Exercise: Please repeat the material below word for word, keeping every line intact.

(Stored items)

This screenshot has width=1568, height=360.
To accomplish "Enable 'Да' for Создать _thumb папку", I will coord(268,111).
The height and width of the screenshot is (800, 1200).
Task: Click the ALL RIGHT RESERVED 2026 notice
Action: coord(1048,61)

Solution to the exercise:
This screenshot has width=1568, height=360.
To accomplish "Enable 'Да' for Создать _thumb папку", I will coord(268,111).
The height and width of the screenshot is (800, 1200).
Task: Click the ALL RIGHT RESERVED 2026 notice
Action: coord(1048,61)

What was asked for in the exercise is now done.